2. We like to thank the reviewer for this suggestion and have incorporated it in the sentence line number 63-64.
3. Thank you for addressing this relevant point. In two of our patients (1 and 2), we found relatively low levels of triglycerides (0.57 and 0.65 mmol/L) and have presented these findings in table 1 on page 3. Low triglyceride levels were less pronounced in the other patients in our study. Taken together, we feel that our observations are insufficient to support strong conclusions regarding high-fat, low-carbohydrate diet on triglyceride levels. Nevertheless, we do discuss the topic in our discussion section as follows, and interested readers may find more information on this topic through the reference provided:

“It has been hypothesized that carbohydrate restriction leads to increased dependence on fat as a metabolic substrate, which drives increased hepatic secretion of triglyceride-rich VLDL. It is thought that triglycerides are taken up very rapidly by peripheral tissues, which have come to rely heavily on fats as their metabolic substrate. The resulting lipid profile is characterized by markedly elevated levels of LDL-C and HDL-C, yet low triglycerides [56].”

4. Thank you for your pointing out this important omission. We have now clarified in lines 109 and 110 that we advised the patients first and foremost, to adopt a more balanced dietary pattern also containing carbohydrates (any source) and vegetables (any kind). We did not provide recommendations on the level of individual food products.
5. We kindly thank the reviewer for raising a relevant point.

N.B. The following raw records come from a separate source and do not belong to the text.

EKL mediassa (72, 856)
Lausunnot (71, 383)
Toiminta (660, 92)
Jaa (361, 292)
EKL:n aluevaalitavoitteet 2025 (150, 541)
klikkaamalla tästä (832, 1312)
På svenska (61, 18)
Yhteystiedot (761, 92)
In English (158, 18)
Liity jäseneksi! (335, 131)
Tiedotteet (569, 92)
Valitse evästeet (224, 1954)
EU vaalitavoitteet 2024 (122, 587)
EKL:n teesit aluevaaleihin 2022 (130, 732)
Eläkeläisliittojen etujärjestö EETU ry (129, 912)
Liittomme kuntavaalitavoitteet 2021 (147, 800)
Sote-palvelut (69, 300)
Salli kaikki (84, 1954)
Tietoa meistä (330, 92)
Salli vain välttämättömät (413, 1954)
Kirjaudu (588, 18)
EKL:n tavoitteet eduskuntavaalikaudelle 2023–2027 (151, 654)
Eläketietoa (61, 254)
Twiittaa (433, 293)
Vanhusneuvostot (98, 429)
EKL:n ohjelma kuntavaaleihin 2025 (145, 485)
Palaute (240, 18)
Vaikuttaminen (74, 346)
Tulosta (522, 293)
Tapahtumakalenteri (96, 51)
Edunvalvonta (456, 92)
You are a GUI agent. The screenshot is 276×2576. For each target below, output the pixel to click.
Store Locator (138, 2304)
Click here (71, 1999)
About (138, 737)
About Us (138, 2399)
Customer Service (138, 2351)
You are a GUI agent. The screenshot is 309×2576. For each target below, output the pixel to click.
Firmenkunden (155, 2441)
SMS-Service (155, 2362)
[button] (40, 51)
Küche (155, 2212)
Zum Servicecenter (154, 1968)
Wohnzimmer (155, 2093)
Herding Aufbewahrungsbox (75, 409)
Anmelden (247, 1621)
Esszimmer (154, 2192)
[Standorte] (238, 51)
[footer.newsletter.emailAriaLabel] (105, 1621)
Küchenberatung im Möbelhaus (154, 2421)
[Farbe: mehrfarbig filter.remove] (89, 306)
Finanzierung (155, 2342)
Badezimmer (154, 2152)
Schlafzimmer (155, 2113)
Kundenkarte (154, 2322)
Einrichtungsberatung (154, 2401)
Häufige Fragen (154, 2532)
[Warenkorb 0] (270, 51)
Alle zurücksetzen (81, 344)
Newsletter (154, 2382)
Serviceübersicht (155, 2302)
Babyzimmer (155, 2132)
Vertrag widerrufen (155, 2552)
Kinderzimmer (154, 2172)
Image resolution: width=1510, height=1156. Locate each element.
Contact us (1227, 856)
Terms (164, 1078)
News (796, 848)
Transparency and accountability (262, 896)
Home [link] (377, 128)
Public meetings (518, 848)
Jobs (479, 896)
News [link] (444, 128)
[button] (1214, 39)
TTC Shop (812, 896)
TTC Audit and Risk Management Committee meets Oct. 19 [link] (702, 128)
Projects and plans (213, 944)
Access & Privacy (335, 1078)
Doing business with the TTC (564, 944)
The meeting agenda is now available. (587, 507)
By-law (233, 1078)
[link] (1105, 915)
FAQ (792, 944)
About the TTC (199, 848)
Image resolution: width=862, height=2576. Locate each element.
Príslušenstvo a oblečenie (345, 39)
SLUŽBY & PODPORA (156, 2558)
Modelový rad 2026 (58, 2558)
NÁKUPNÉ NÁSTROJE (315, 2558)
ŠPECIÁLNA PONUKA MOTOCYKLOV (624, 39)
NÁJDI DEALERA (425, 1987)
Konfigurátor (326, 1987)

We have tested liver enzyme (ALT, AST gGT and AF) levels and these were all found to be within the normal range. We have now clarified this in-text in lines 98 and 99.
6. In order to sharpen our conclusion, we have now reduced our conclusion section by approximately 25% (please see section 4) and have moved relevant information elsewhere in the manuscript.

All in all, we hope to have answered the points raised by this reader satisfactorily and look forward to any further comments.

Round 2

Reviewer 2 Report

For pratical reasons, if the sample size can not be increased, the current version is acceptable. From scientific point of view, if the authors can get more data from other cohorts, definitely we need that.